The problem: Continue the profile of Hsiao-wen Cheng's research on gender, sexuality, and medicine, starting right after its last sentence.

Hsiao-wen Cheng is interested in histories of gender and sexuality in times and places when the discursive nature of medical knowledge and the power of the state were radically different from those in modern societies, and when the “truth” about the human body was not anchored to just one place. In addition to the proposed project, she is also working on a book manuscript, Knowing Women: Medicine, Popular Religion, and Female Sexuality in Medieval China, where she looks into the usually unsystematic and often contradictory attempts (including women’s own) to penetrate women’s bodies, desires, and inexplicable experiences.

Entries shown:
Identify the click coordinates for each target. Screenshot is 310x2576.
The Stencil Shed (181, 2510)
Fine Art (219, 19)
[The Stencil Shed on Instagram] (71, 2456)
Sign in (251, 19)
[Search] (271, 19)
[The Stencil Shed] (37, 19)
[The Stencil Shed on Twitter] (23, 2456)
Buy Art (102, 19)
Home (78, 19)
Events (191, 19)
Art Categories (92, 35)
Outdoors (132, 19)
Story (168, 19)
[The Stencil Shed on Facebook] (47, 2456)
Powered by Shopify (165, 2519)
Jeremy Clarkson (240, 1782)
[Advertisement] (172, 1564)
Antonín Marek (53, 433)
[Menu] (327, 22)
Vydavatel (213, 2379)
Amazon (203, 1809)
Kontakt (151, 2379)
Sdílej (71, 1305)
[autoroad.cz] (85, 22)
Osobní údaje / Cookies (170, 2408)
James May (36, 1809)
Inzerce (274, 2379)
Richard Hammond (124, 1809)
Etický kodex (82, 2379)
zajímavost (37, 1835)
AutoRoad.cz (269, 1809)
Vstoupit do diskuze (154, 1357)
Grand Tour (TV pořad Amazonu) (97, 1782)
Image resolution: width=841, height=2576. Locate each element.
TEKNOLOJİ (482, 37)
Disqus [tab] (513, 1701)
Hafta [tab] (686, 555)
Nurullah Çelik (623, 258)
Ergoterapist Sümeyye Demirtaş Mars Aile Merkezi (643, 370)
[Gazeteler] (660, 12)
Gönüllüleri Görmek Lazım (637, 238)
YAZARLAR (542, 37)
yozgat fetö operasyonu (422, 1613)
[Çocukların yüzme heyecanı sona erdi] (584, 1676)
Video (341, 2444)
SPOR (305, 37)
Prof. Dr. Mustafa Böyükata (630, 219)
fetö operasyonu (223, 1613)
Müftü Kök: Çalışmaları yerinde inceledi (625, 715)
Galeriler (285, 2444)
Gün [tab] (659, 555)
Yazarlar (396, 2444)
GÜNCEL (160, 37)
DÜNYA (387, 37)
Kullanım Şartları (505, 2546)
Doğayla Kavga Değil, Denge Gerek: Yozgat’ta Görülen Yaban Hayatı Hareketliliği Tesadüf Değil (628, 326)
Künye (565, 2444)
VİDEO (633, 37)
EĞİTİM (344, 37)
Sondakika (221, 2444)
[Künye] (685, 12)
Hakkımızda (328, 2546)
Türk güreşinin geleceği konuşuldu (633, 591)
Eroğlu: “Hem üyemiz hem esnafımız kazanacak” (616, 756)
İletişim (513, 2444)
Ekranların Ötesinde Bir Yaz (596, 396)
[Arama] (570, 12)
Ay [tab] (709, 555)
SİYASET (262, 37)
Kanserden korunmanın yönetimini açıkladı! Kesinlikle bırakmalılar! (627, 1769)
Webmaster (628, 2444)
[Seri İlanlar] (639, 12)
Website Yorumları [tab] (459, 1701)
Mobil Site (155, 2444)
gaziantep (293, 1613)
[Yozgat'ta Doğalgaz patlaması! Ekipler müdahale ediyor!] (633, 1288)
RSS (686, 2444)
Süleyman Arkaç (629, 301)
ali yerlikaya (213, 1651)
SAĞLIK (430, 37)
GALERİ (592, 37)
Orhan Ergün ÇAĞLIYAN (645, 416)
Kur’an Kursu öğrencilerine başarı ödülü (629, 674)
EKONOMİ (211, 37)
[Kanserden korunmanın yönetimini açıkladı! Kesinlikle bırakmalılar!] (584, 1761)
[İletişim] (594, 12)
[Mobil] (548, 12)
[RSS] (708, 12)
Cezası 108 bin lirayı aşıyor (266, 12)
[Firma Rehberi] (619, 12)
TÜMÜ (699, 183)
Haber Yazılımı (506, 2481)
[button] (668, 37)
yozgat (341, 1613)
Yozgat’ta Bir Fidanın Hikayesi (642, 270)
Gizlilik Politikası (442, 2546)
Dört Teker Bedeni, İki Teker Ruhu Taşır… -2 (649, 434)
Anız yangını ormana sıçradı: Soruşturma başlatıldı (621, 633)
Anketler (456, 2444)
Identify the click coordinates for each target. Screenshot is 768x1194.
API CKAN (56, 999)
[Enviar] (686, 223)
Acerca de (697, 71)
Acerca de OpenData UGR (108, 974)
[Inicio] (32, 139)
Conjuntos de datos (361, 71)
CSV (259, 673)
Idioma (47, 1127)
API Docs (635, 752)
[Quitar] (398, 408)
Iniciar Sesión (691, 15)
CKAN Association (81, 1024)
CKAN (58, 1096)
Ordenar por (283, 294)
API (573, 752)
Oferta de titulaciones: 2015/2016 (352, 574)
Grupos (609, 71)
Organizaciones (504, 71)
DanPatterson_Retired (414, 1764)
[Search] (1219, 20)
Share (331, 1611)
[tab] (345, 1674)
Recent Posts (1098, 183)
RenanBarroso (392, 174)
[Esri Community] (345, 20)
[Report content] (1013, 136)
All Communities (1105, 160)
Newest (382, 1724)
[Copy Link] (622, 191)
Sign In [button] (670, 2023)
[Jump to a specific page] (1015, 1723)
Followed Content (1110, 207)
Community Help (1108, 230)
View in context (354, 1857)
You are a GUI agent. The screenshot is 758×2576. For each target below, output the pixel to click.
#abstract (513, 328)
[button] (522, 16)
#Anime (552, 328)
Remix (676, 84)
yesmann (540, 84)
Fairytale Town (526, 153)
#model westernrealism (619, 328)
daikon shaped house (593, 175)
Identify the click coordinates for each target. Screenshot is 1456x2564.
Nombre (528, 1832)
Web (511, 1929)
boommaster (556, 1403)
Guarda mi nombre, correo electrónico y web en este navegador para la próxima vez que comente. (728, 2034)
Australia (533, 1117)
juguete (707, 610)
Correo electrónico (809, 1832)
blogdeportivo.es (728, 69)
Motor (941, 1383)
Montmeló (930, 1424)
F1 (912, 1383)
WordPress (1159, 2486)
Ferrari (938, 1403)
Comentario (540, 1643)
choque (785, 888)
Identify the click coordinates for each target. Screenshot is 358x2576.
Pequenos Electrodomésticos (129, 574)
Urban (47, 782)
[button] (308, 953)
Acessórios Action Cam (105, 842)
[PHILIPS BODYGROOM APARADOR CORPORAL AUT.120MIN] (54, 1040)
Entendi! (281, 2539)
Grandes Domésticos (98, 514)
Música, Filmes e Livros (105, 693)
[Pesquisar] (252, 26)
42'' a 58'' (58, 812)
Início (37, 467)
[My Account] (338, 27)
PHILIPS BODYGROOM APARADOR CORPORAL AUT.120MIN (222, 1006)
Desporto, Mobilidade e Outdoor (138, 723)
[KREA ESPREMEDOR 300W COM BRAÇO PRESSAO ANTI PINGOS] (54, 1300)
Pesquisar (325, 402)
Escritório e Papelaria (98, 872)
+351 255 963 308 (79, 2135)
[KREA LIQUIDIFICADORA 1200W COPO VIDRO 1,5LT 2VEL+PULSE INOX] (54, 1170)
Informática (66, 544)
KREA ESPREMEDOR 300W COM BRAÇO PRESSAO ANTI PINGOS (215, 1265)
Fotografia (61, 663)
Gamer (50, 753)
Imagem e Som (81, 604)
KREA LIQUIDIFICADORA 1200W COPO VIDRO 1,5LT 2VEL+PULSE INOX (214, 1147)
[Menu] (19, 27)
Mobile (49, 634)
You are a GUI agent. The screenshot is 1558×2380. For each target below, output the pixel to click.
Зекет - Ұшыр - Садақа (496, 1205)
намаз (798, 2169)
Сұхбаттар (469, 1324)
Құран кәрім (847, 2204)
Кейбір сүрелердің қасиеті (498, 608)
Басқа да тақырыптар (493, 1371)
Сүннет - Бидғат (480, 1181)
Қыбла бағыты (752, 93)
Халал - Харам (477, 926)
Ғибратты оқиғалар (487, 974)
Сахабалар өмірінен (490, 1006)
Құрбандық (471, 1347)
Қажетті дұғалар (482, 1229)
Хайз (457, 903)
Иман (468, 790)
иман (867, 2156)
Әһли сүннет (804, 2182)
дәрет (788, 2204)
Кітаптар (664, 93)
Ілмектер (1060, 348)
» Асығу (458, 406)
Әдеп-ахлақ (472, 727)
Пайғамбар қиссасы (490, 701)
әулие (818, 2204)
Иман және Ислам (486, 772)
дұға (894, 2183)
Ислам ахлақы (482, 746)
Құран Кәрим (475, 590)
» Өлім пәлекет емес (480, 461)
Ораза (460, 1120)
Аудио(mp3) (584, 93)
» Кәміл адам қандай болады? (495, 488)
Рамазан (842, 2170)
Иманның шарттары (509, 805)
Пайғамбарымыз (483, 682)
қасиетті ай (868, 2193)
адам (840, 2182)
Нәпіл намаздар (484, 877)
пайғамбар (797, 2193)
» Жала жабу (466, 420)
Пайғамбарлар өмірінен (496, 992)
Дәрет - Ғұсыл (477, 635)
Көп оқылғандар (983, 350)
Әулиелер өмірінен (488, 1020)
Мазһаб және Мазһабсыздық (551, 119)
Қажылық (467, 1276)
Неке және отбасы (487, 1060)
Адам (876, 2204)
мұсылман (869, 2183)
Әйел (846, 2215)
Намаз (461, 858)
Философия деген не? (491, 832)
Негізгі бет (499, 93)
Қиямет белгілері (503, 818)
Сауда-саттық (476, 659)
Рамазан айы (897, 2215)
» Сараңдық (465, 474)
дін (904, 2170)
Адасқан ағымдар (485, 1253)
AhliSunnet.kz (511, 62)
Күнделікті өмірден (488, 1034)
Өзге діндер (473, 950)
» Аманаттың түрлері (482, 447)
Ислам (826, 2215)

Response to the task:
Hsiao-wen Cheng
Penn Humanities Forum Faculty Fellow
2015—2016 Forum on Sex
Hsiao-wen Cheng
Assistant Professor of East Asian Religions
Department of East Asian Languages and Civilizations
The Strange, the Queer, and the State: Shifting Categories of Sexual Anomalies from Ancient to Early Modern China
This project examines the diverse and changing categories of sexually anomalous bodies from ancient to early modern China (with emphasis on changes during the 13th-‐14th centuries) and reconsiders the methodology in studying gender and sexuality of pre-‐20th-‐centiry China. My inquiry will start from questioning the modern convergence of the “normal” and the normative, and proceed with comparisons of sources of different genres that are separately studied in previous scholarship. I ask: In what contexts did the strange become the queer? How were the sexually ambiguous bodies categorized, politicized, eroticized, demonized, and pathologized? Through looking closely into the dynamic interplay between different texts and conceptual frameworks, I search for a heterogeneous history of the formation and dissolution of not just two but many sexual categories.